The mixed and atypical forms are of special importance, as they occupy the middle ground between the classical types of manic-depressive insanity and dementia praecox. It is here that difficulties arise and errors in diagnosis are made. They have never received sufficient attention until recently. In practice many of these have undoubtedly been classed with the dementia praecox group. The first of these as described by Kraepelin is depressive or anxious mania—characterized by a depressive mood with anxiety and excitement and, at the same time, a flight of ideas. The patients are distractible, observant of everything in their surroundings, and complain that thoughts obtrude themselves upon them. Some have a mania for scribbling. Often there are delusions of persecution, sin, and hypochondriacal ideas. The mood is one of anxiety or despair. Impulsive acts are occasionally observed. They are inclined to weep, wring their hands, pull out their hair and throw themselves on the ground.

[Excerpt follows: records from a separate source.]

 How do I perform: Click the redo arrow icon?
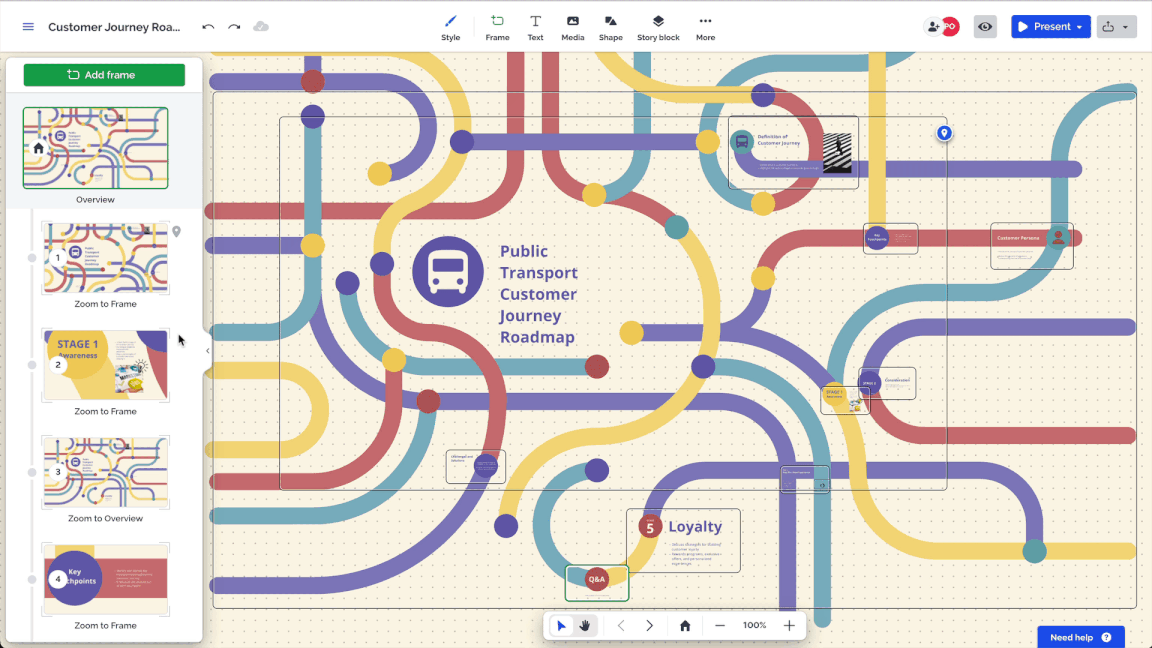(234, 27)
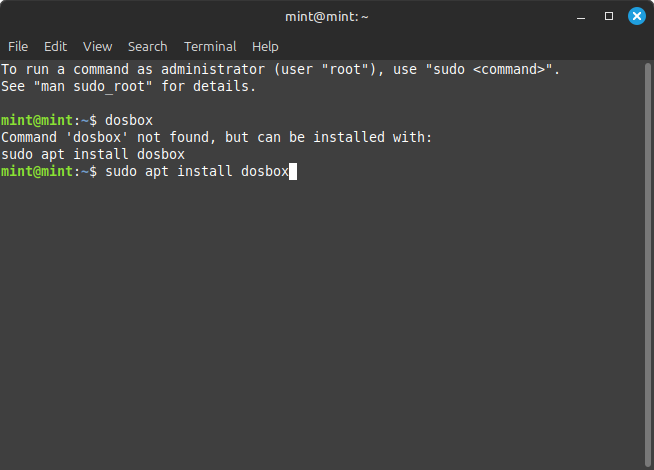This screenshot has width=654, height=470.
Task: Open the Search menu
Action: pyautogui.click(x=147, y=46)
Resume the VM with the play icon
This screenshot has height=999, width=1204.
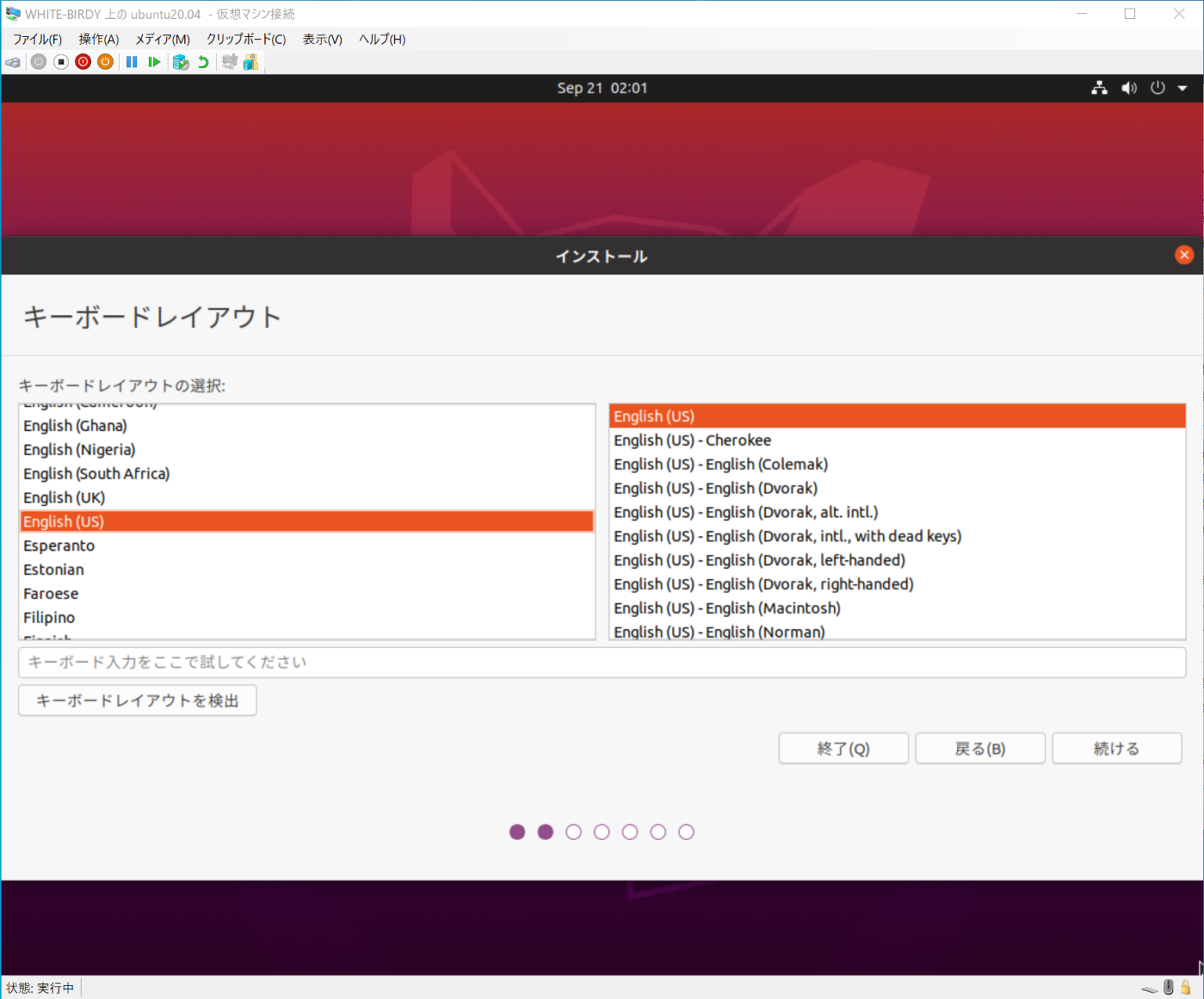coord(154,62)
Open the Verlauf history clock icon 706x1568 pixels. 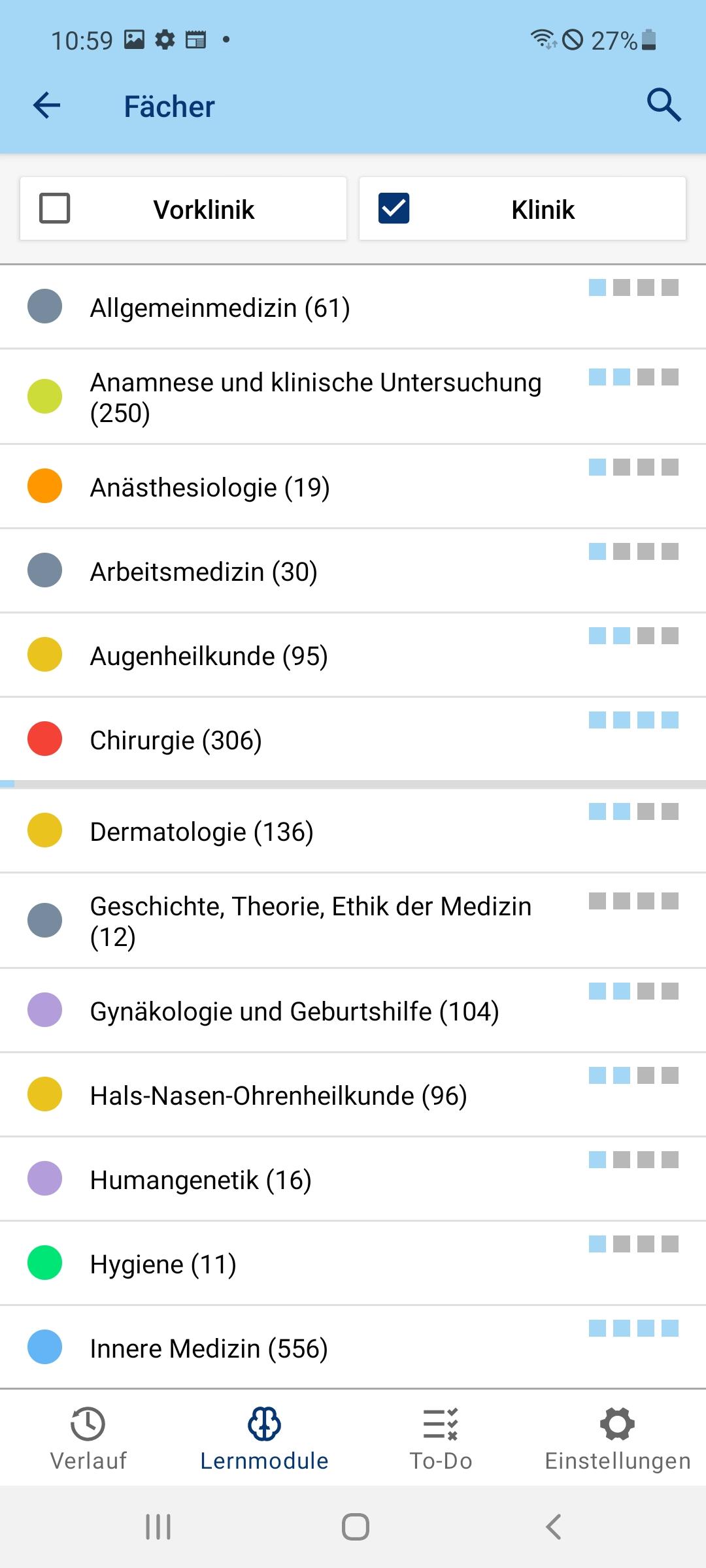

Instead of a flight of ideas there may be poverty of thought and retardation with excitement—an "excited depression." The patients may be very wordy and monotonous in expression but are entirely clear as to their surroundings. The mood is anxious and tearful, often with delusions. There is a considerable excitement, but not of such a stormy character as in the depressive or anxious mania.

Mania with poverty of thought, an "unproductive" form, shows a more cheerful mood but without a flight of ideas. This form Kraepelin speaks of as a common one. Speech is monotonous and expressionless. The patients present almost an appearance of feeblemindedness, although exceedingly variable and changeable. The mood is cheerful and sometimes irritable. The excitement is shown by jumping around, making faces, etc., but without any occupational activity. This alternates with periods of quiet when but little is said. They show no desire to occupy themselves in anything useful. Sudden outbursts of violence often occur.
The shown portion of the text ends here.